At least once a week, I get asked this question: ‘What is your favorite wine?’ And my answer is always the same: “It depends.”
Now, you might think that’s a way of avoiding the question, but to me your query is incomplete unless you tell me what type of food you intend to pair with the wine. I simply don’t believe wine can be properly enjoyed just on the merits of its own flavors, aromas and textures – without some type of food context.
But, if the question is stated in this manner: What is your favorite wine with, say, beef tenderloin? I might ask the how beef will be prepared? Will it be marinated, dry-rubbed (and with what spices) or just seasoned with salt and pepper? Will it be grilled, pan sautéed or oven roasted? Based upon your answers to those questions, I would then recommend several wines that would marry nicely with that particular treatment of beef tenderloin.
So with Thanksgiving only a week away, you can probably guess what question I’ve been asked lately. Well, there’s a problem in answering this one. But it’s a good problem for a wine lover to have. Why? Well, Thanksgiving dinner is about the easiest meal you’ll ever have for which to select the right wine. As a matter of fact, it’s almost impossible not to find at least one good wine and food pairing during this holiday meal.
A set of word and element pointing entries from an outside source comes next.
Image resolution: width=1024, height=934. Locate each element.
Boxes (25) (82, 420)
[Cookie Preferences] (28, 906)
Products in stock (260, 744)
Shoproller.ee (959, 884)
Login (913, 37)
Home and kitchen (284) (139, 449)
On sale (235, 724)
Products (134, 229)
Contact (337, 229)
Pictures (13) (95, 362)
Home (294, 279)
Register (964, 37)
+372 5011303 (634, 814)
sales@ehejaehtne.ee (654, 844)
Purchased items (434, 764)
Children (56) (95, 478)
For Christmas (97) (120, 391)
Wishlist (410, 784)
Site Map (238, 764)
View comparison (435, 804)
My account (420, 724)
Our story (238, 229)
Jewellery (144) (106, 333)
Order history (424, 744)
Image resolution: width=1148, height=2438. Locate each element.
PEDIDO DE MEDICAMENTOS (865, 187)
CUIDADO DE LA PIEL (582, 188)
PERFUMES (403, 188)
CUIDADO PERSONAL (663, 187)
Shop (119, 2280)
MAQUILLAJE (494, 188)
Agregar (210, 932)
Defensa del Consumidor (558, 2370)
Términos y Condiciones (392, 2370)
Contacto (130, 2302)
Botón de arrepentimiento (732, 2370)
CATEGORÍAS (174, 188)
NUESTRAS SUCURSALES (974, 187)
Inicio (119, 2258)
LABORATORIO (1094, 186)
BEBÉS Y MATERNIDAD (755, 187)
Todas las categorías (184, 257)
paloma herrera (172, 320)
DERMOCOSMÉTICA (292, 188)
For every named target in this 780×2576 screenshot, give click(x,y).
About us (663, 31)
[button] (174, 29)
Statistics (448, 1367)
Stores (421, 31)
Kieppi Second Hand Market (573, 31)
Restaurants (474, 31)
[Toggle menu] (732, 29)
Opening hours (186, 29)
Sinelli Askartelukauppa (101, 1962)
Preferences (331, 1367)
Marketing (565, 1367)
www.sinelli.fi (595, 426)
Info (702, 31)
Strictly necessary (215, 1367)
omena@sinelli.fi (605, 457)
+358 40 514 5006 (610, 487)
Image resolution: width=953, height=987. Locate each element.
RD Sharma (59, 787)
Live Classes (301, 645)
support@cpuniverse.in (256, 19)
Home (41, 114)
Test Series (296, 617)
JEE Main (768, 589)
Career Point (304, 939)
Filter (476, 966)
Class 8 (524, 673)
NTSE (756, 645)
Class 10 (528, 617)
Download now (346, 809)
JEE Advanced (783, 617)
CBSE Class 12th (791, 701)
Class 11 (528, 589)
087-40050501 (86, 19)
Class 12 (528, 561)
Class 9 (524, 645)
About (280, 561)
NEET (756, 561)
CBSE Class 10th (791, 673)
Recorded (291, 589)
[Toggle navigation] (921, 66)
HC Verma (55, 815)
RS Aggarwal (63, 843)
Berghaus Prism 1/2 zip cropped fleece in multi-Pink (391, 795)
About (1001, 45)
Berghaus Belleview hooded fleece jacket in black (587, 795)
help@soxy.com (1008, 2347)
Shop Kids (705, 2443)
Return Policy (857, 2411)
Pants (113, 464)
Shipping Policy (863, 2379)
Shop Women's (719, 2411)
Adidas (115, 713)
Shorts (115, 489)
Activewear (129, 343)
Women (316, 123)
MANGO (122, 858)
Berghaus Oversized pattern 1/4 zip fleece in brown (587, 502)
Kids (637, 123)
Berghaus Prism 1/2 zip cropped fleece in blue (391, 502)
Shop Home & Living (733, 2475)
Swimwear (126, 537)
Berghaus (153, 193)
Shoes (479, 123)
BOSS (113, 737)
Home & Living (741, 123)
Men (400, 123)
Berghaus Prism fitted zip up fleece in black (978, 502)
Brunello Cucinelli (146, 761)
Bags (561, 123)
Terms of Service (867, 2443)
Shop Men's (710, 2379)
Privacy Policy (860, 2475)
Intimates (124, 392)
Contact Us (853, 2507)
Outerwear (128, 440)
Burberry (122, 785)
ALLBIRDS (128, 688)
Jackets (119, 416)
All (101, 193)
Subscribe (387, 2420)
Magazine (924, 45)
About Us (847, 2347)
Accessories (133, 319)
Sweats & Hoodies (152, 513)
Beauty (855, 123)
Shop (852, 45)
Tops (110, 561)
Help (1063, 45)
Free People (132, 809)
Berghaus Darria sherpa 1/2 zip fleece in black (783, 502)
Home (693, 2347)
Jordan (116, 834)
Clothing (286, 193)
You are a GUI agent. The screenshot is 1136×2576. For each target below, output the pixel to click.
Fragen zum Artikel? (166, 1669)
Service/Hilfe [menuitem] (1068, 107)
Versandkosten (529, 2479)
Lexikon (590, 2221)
For years, I‘ve touted the culinary versatility of turkey to be equally successfully paired with both white and red, as well as with light or full-bodied wines. The reason is the “National Bird” is blessed with meat that has different flavors, colors and textures. Add to this the way it is prepared – from traditional oven-baking, to deep frying, to grilling, to smoking (with hardwood such as apple) -and you have even more wine choices from which to select.
When you prepare stuffing to accompany the meal, you add a whole other flavor dimension which, depending upon the nature of the dressing, opens up even more wine possibilities. For example, one Thanksgiving I stuffed a charcoal grilled turkey with cornbread, Monterey jack cheese, ancho chili peppers and chorizo sausage. What wine, you might ask, did I serve with this non-traditional turkey and stuffing?
Well, I started with Beaujolais Nouveau as an aperitif, proceeded to open a bottle of pinot gris from Alsace for those who preferred white wine, and uncorked a full-bodied Alexander Valley zinfandel for those who preferred a big red. And guess what? It worked. For dessert, I selected a bottle of Mendocino County late harvest gewürztraminer to accompany the pumpkin pie. Then I plopped down on the couch to watch some other NFL team beat up the Detroit Lions.
For the traditional oven-roasted turkey with a chestnut, sage bread dressing, I suggest a light to medium bodied white wine such Soave or Arneis from Italy, a white Bordeaux or any steely, non-oaked chardonnay. For reds, with this meal, you might pair a pinot noir from the Sonoma Coast, a Chianti Classico from Tuscany, or a Chateauneuf du Pape from France. And older reds, such as a claret from Bordeaux, Brunello Di Montalcino from Tuscany or a California cabernet sauvignon, go nicely as well.
Whatever you choose, have a wonderful Thanksgiving!